I2: Strawman

Posted by Michael Giarlo on June 13, 2009

[Series]

In the prior I2 post, I wrote about the requirements the repositories subgroup has come up with for an institutional identifier standard (with the hope that our findings re: repositories could be generalized to other scenarios).

PhotonQ-Tim Berners Lee on Linked Data at TED
Image by PhOtOnQuAnTiQuE via Flickr

My strawman proposal of sorts is to explore how well linked data patterns fit this problem space. Linked data, briefly, is a way to expose and link data on the web in a more semantically meaningful way, and is often summarized using the four principles put forward by Tim Berners-Lee:

  1. Use URIs as names for things
  2. Use HTTP URIs so that people can look up those names.
  3. When someone looks up a URI, provide useful information.
  4. Include links to other URIs. so that they can discover more things.

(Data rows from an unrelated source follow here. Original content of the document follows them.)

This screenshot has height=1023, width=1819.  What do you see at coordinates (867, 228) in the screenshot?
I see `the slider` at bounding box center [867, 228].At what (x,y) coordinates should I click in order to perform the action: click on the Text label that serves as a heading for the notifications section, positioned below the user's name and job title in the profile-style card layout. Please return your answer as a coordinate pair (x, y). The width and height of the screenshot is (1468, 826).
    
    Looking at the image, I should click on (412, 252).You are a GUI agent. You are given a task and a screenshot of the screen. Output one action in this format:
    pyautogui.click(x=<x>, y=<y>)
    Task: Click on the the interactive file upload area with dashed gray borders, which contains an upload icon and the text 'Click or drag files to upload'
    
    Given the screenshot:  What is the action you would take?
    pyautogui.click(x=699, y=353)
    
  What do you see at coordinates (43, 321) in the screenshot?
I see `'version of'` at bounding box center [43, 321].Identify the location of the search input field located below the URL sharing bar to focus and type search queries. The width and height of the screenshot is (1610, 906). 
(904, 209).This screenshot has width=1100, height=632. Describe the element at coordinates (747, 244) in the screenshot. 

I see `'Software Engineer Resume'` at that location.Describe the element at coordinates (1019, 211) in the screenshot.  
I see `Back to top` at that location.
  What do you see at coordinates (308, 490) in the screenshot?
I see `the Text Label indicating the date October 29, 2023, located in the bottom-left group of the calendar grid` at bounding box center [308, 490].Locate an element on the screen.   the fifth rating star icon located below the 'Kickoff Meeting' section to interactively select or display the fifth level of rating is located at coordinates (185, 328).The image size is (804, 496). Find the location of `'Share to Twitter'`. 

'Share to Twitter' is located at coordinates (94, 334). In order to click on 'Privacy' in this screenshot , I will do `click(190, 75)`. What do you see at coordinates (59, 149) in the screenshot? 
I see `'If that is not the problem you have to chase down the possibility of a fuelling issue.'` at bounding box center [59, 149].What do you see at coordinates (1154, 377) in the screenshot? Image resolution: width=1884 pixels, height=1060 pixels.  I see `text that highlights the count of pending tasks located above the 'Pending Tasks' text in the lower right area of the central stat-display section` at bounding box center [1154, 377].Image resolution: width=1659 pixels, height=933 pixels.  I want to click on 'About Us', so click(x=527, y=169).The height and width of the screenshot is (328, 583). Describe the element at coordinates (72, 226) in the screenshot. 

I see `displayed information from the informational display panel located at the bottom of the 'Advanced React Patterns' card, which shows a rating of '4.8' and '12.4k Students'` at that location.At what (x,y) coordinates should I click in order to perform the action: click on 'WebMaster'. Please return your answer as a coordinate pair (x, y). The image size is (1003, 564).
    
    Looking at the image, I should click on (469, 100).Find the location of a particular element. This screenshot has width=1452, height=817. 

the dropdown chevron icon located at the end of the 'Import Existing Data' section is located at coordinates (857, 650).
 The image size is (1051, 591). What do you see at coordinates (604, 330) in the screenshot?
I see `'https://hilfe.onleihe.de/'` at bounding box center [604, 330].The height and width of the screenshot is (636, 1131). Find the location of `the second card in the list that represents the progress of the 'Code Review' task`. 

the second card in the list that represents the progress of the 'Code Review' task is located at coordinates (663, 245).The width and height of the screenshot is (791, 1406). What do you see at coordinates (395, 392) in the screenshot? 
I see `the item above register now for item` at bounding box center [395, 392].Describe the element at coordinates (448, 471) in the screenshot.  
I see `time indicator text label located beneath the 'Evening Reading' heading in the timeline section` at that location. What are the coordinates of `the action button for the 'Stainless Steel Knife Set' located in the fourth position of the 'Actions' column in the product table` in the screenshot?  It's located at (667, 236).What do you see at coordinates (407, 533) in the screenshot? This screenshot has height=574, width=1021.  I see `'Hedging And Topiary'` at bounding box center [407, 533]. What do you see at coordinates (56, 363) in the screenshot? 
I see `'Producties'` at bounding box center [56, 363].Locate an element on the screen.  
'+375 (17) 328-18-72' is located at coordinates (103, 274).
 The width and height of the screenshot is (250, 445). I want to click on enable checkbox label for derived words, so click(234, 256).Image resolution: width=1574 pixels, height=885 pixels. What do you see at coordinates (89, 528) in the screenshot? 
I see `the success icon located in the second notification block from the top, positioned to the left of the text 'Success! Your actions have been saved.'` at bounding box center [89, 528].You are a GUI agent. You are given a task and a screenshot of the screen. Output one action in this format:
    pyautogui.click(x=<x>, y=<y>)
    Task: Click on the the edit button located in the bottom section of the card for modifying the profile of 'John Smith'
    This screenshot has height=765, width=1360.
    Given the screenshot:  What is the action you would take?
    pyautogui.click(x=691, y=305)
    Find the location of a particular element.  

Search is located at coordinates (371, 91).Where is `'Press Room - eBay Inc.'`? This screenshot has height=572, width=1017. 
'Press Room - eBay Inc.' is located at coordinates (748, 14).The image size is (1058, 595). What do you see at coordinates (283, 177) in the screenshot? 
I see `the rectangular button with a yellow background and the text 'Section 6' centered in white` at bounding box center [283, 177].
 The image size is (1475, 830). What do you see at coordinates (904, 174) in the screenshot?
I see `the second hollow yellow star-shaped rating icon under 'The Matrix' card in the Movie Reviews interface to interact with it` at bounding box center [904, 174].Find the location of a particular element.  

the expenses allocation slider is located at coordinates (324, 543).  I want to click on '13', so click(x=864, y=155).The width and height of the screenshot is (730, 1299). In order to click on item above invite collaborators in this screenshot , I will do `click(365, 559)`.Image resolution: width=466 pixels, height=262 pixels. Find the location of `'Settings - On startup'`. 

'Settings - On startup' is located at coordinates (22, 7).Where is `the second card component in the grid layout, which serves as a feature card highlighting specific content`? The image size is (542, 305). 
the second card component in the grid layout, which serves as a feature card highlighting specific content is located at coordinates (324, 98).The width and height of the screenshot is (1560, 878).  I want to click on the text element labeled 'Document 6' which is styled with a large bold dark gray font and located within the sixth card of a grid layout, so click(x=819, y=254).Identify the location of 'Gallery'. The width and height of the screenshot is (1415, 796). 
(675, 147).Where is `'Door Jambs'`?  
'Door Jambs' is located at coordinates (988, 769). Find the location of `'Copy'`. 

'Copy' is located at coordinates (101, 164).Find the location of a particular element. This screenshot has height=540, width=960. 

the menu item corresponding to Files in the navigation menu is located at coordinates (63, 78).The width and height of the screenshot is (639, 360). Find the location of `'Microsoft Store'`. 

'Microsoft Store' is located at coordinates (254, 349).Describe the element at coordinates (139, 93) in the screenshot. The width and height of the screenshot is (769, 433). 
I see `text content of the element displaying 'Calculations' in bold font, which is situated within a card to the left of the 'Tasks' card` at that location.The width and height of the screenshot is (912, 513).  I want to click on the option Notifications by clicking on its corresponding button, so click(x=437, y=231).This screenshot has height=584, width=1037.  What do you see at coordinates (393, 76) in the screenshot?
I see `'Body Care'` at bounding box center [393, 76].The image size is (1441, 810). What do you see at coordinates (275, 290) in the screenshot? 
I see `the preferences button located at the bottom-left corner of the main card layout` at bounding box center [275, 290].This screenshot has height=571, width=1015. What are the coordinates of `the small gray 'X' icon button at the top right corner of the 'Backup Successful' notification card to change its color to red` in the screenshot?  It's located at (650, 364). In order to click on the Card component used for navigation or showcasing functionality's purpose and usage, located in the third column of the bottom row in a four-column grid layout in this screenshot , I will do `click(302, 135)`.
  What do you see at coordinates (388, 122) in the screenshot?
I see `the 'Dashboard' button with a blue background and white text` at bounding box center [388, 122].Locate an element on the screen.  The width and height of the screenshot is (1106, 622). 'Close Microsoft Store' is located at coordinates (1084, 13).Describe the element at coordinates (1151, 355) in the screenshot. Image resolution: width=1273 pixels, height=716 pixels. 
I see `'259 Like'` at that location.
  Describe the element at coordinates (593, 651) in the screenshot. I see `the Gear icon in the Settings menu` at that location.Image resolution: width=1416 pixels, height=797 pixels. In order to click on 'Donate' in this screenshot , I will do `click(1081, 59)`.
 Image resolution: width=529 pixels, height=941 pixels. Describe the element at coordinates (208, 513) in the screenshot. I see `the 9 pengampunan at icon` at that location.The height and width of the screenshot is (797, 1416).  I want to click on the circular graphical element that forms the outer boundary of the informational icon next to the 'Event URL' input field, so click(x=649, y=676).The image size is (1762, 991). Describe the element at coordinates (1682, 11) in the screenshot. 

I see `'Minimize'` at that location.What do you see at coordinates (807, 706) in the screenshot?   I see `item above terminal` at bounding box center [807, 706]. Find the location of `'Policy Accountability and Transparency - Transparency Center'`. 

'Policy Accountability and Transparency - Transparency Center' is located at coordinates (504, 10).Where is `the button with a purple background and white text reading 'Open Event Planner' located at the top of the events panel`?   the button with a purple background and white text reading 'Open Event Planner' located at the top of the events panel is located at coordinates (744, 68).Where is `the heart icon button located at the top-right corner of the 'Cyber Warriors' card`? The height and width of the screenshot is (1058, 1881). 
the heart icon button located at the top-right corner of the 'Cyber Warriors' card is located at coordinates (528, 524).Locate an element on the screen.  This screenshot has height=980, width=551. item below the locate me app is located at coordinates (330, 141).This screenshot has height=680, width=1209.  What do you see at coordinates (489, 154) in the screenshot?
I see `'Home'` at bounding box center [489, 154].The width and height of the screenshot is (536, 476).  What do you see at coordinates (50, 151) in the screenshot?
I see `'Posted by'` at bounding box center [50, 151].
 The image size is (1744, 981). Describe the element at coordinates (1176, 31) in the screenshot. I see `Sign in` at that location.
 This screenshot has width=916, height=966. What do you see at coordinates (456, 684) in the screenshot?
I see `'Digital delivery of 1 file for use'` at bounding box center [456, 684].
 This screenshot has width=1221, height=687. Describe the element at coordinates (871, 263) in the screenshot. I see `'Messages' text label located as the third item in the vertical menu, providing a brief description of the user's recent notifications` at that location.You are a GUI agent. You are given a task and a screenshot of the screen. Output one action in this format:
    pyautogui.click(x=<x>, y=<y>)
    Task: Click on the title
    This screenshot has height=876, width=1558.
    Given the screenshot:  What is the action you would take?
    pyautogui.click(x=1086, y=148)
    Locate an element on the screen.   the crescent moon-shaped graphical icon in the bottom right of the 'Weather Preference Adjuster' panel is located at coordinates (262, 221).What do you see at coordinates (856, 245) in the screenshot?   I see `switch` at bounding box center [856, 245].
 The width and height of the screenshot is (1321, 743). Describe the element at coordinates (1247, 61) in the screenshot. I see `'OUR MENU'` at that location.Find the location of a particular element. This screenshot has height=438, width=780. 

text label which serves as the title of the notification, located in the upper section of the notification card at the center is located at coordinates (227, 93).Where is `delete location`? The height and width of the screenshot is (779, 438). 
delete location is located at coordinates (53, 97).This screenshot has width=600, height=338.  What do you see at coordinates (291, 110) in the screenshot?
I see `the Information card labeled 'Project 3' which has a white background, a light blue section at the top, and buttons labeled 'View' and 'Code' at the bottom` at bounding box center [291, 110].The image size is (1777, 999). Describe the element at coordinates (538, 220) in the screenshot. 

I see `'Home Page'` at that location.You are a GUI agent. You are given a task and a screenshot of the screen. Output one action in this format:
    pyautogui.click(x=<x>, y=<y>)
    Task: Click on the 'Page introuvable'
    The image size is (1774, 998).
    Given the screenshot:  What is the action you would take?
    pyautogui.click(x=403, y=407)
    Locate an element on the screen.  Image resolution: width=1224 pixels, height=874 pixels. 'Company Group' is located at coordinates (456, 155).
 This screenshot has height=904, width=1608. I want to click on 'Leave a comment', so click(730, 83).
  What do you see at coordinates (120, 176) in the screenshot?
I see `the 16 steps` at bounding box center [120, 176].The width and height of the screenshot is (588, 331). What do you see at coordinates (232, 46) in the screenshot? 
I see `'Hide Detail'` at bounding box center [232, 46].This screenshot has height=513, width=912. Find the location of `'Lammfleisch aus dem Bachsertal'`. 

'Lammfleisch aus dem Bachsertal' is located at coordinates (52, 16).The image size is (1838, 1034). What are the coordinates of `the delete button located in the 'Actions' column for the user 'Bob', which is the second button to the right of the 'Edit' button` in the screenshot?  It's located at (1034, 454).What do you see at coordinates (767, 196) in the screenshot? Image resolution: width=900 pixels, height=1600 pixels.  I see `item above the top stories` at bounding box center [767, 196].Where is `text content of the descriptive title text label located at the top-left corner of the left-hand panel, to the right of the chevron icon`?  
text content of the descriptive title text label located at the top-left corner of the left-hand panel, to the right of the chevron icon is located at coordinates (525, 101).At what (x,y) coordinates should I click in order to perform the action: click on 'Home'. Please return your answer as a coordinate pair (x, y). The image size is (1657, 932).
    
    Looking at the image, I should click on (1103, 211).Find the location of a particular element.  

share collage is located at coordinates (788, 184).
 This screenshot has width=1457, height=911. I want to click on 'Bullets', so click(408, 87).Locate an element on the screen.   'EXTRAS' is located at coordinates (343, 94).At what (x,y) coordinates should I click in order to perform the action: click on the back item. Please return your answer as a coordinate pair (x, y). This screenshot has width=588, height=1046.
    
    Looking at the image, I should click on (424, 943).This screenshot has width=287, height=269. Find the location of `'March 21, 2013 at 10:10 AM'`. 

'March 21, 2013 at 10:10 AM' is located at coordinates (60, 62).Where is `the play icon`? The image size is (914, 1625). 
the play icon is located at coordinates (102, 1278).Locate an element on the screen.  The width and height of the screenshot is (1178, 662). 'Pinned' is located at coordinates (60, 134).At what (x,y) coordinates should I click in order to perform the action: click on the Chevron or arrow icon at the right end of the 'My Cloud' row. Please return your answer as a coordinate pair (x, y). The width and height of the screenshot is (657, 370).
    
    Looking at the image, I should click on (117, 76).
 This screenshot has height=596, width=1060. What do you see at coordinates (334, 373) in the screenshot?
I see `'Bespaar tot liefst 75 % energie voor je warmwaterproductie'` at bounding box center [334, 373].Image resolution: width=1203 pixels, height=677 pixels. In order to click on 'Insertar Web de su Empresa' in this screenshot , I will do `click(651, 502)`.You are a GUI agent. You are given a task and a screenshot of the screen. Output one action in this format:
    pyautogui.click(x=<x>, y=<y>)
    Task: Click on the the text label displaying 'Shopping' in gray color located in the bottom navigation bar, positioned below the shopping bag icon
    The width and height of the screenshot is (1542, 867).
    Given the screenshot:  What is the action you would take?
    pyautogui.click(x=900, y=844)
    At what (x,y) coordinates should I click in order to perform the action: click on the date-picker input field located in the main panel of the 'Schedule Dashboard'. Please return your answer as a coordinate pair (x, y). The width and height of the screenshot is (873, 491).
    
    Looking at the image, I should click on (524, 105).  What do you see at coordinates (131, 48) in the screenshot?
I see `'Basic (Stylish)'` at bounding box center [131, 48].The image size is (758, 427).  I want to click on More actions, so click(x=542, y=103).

That's the crux of it.  Linked data takes well-known patterns on the web (linking, dereferencing, etc.) and applies them to data, which in this case could be metadata for identifying institutions.

Let's examine each of the requirements and the applicability of linked data thereto.

  1. Should be agnostic to type of institution, e.g., libraries, museums, personal collections, historical societies: The web is already agnostic to type of institution.  HTTP URIs do not favor one type of institution over another.
  2. Should handle varying institutional granularity, e.g., institution-level, campus-level, division-level, unit-level: HTTP URIs are flexible in this regard.  Hierarchy, should one wish it to be surfaced in the identifier, may be encoded in either a DNS hostname or the path appended to the DNS name.  One can imagine a URI like "http://department.division.institution.tld/unit/subunit" or "http://institution.tld/campus/office/individual".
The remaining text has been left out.